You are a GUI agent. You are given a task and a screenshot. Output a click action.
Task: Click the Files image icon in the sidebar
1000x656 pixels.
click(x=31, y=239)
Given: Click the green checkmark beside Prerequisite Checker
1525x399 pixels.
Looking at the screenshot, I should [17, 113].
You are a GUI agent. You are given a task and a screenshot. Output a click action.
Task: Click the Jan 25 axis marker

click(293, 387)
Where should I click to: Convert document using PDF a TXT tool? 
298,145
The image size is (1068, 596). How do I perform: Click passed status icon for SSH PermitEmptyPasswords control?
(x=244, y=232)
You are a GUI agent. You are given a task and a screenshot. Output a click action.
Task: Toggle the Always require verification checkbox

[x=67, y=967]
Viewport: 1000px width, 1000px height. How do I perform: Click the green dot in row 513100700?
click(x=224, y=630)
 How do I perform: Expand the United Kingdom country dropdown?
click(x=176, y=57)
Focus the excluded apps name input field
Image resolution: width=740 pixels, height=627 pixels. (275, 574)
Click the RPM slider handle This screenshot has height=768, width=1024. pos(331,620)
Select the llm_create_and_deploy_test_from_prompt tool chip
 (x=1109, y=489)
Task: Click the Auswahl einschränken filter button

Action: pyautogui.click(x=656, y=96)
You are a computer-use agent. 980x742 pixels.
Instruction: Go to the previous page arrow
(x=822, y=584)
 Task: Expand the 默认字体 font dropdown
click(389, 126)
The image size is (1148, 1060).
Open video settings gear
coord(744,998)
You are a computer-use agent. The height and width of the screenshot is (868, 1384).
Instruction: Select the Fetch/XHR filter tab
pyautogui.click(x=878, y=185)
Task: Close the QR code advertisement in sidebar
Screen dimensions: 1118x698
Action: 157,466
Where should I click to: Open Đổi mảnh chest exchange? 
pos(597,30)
^^^^
Problem description
Please find out how many lines of the material contain the string "sidebar" and answer with the count alone.

Answer space
2